Below are records; count the lines that contain "Image" and state only that count.
Data supplied below:
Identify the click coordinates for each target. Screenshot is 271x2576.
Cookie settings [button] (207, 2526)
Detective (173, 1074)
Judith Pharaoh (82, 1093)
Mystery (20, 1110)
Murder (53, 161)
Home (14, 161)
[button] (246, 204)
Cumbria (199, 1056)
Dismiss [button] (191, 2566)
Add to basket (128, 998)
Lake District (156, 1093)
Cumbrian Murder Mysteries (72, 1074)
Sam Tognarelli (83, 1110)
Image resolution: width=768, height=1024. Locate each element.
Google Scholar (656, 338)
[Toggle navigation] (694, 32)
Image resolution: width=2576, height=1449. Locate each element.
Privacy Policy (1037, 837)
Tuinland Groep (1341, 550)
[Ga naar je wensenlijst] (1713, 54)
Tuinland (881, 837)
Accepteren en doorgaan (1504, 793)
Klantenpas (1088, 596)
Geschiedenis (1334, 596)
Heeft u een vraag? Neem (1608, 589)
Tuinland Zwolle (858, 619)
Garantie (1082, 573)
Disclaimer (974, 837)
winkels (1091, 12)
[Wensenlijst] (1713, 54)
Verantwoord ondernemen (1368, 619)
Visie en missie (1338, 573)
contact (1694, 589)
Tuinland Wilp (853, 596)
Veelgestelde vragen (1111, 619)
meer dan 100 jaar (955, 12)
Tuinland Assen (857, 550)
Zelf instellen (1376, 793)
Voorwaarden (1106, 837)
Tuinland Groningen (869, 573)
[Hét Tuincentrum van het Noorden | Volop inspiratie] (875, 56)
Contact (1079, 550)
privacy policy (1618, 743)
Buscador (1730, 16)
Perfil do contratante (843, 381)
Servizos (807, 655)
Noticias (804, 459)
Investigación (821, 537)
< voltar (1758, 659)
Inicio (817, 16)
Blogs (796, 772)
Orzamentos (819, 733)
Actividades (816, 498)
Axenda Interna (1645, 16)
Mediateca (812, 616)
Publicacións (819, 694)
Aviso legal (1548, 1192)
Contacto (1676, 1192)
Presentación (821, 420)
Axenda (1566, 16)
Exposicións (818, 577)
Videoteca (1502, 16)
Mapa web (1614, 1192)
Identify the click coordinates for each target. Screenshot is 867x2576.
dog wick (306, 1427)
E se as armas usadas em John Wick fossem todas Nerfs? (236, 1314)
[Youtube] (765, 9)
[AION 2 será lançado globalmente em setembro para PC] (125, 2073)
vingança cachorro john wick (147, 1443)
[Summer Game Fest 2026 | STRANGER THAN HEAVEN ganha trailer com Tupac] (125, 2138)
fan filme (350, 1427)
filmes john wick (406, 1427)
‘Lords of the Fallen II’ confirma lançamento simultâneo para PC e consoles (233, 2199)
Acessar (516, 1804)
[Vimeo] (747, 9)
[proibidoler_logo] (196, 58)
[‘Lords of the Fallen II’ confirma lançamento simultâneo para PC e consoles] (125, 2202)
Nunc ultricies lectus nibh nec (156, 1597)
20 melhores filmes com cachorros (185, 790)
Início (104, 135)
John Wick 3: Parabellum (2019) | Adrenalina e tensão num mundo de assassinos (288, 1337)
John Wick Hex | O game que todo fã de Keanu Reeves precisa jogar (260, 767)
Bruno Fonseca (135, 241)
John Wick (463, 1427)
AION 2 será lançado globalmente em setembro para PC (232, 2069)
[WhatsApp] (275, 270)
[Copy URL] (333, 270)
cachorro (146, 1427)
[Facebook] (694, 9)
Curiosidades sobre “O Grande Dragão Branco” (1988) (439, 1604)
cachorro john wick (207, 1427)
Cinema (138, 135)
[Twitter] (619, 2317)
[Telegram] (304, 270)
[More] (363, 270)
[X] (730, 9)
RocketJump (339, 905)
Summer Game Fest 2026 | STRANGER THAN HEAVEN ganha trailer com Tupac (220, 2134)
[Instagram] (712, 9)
End of Data supplied.
Problem solution: 2